1. Discrimination syndicale : ce que dit le Code du travail.
1.1 Une interdiction claire et transversale.
Le principe est simple, aucune décision défavorable ne peut être prise en raison de l’activité syndicale ou de l’exercice d’un mandat. Cette logique figure à la fois dans l’interdiction générale des discriminations [1] et dans le volet spécifique lié à l’activité syndicale [2].
Lorsqu’une mesure (refus d’augmentation, frein à la promotion, mutation pénalisante, sanctions, etc.) est motivée par ce critère, le droit du travail prévoit un mécanisme de protection renforcée, avec des effets pouvant aller jusqu’à la remise en cause de la décision.
1.2 Un point souvent litigieux, l’évolution de la rémunération pendant un mandat.
Le législateur a aussi encadré la situation des représentants dont le temps de délégation est significatif, avec un dispositif visant à rapprocher leur progression salariale de celle de salariés comparables, pour limiter les effets d’éviction.
La pratique contentieuse montre que la comparaison (qui est comparable, sur quelle période, avec quels éléments de rémunération) est souvent le nerf du dossier.
1.3 Un repère jurisprudentiel 2025 sur le préjudice en matière de discrimination syndicale.
En 2025, un arrêt publié au Bulletin est largement commenté sur la question du préjudice en cas de discrimination syndicale [3].
La décision est notamment discutée sous l’angle d’un préjudice “automatique” attaché à la discrimination, ce qui renforce l’intérêt, pour les parties, de sécuriser la qualification des faits et la démonstration des critères de comparaison (rémunération, déroulé de carrière, accès aux formations, etc.).
2. Produire des preuves, ce que le droit permet réellement.
2.1 Le régime de preuve en discrimination repose sur un faisceau d’indices.
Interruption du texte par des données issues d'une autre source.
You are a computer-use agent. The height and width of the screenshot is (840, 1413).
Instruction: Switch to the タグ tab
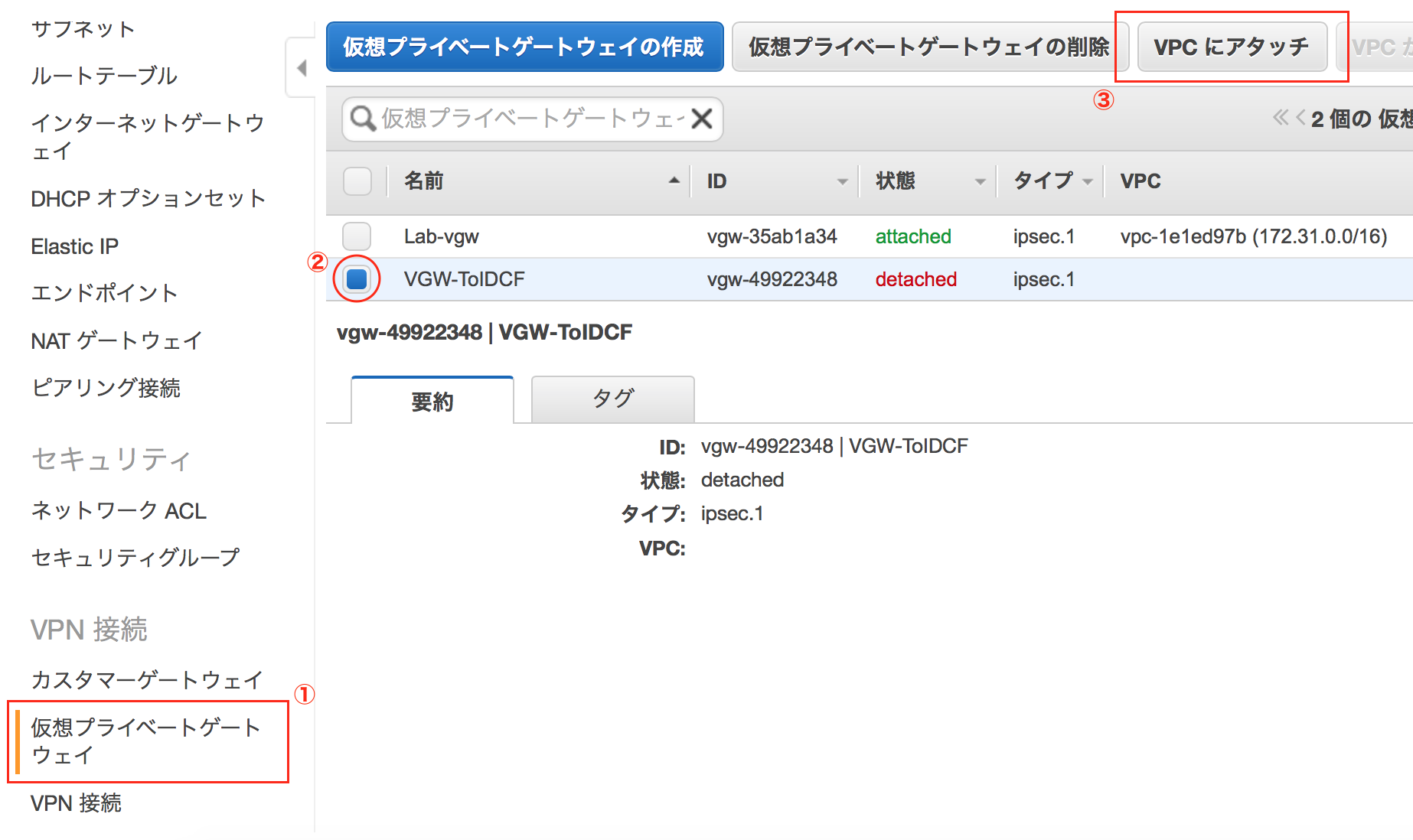click(611, 399)
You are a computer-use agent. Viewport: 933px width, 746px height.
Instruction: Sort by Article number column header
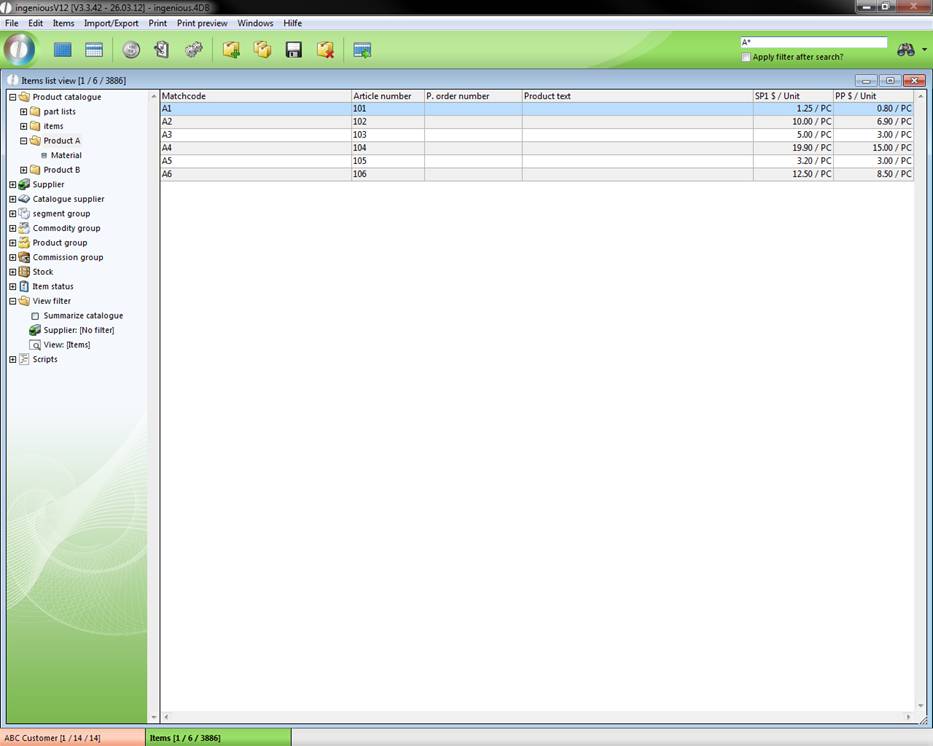[x=386, y=96]
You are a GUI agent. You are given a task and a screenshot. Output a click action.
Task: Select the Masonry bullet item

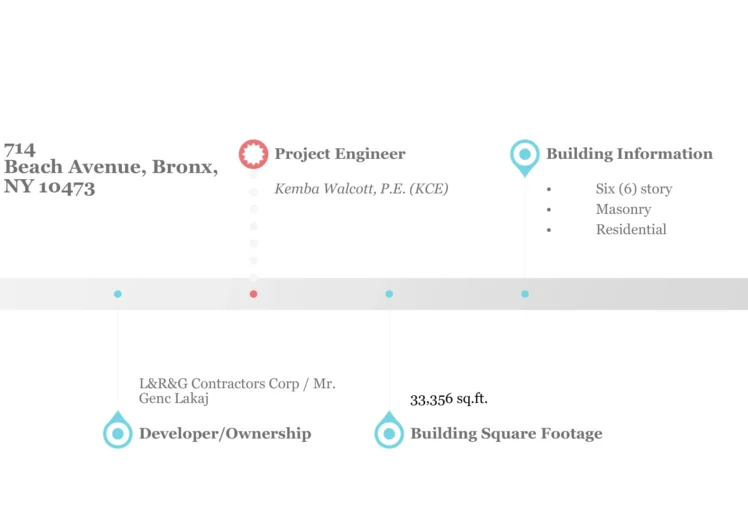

En contentieux de discrimination, le dossier ne se gagne pas sur “une” preuve parfaite, mais sur un ensemble cohérent :
- Éléments de carrière,
- Évaluations,
- Accès à la formation,
- Niveau de rémunération,
- Objectifs,
- Changements d’affectation,
- Mails,
- Comptes rendus,
- Témoignages.
L’idée n’est pas d’établir l’intention, mais de rendre la discrimination plausible et objectivable, puis de contraindre l’employeur à justifier ses choix par des éléments étrangers à tout motif syndical.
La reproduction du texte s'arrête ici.